Even though models should feel fit and healthy all year round, we’ll excuse a few “heavy” days in late December. It should be a fun time, right?

The key to a guilt-free Christmas is to start your fitness regime now. Well, “regime” is perhaps the wrong word, as this evokes a disagreeable obligation. The run-up to Christmas should be quite the opposite: regular bite-size exercise routines that don’t feel like a chore, with the aim of feeling in peak condition by the time Christmas trees and tinsel are up.

So which are the best options for those of you looking to feel better – mentally and physically – pre-Christmas festivities. Read on for Model Direct’s fitness lowdown:

1. Get into a habit. Most people find having a recurring schedule easier to stick to. Having a weekly pattern will help massively, and you’ll quickly discover which time of the day you feel more enthusiastic. Some of you will be full of beans upon waking up, getting in a few minutes of exercise before breakfast, whilst others may prefer to work up a sweat on your lunch break. A lot of adult models prefer early evening workouts, and research suggests this is the optimal time for burning calories. Whatever your allocated time, try to stick to it.

2. Don’t go too hard too early. This is a common mistake amongst fitness newbies. Start with simple, 10 – 15 minute exercise workouts for the first couple of weeks, and gradually increase duration and intensity as you feel fitter. A good example is a short run, 10 press-ups and 30 sit-ups for the initial couple of weeks. Then, go from there!

3. Apps. Most of you will have Smartphones, and there are numerous fitness apps to download. Many of them are regulated by professionals, and if you find it more effective to stick to their routines, then go for it!

4. Don’t give up. No one will get noticeably fitter in a few days. You’re in for the long haul, so don’t get despondent if you don’t think you’ve been productive

5. Have an off day. Even professional athletes have a rest, so treat yourself with one or two days of inactivity so your batteries are recharged for more exercise.
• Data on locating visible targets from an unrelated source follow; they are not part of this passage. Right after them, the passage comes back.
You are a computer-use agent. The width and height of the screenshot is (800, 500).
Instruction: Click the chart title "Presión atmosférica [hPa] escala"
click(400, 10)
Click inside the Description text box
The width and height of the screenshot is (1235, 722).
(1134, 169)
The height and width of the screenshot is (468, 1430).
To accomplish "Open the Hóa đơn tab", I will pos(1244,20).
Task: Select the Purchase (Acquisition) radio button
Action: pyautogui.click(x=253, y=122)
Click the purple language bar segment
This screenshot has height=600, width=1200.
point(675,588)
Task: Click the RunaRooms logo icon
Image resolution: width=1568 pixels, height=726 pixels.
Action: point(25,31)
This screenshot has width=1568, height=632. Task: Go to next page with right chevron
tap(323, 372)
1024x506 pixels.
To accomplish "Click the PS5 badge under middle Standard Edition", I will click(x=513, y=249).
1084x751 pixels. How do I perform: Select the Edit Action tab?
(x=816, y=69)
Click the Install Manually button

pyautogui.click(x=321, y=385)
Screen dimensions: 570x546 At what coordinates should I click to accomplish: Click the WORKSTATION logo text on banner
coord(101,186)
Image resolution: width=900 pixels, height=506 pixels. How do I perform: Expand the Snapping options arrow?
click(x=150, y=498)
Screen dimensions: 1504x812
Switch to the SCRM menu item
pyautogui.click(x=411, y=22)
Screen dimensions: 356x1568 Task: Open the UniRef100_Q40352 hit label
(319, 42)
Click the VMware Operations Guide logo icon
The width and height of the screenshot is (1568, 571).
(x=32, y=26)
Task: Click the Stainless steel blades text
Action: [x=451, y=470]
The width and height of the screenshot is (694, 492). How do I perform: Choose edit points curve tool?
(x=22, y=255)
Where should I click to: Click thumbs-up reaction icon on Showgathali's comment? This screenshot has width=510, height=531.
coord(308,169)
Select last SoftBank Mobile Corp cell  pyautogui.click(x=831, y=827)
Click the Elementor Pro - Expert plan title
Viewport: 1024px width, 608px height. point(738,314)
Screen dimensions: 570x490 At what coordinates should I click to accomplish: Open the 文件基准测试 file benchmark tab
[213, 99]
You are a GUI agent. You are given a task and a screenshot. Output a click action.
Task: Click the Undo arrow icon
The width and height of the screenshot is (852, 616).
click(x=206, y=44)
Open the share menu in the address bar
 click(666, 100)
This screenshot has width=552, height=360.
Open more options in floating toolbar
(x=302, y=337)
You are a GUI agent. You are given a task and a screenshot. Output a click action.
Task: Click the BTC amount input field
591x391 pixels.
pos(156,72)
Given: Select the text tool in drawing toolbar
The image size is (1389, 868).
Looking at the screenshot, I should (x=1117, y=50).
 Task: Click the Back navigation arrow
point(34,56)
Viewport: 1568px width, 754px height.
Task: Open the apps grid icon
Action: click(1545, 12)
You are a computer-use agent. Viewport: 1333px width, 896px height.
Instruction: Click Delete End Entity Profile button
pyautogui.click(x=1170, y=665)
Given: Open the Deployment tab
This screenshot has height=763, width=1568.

6. Hydration. Drink water throughout the day to keep your body in tip-top condition. Also, eat well, but avoid junk food.

7. By all means join a gym – it may help with keeping to a schedule. Plus, is there any real reason to wait until January when gym membership can sometimes triple in numbers? On that note, if you stick to your pre-Christmas fitness programme, you may be in line to appear in one of our fitness modelling assignments in the New Year – gyms may need models to advertise their membership, so won’t it be an achievement if you get fit enough in the next three months to be put forward for these types of jobs? See this link for more information:

Don’t be a sheep and follow everyone else! Start your fitness schedule now and you won’t be guilty when you’re tucking into second helpings of Christmas pud! You’ll thank us for it!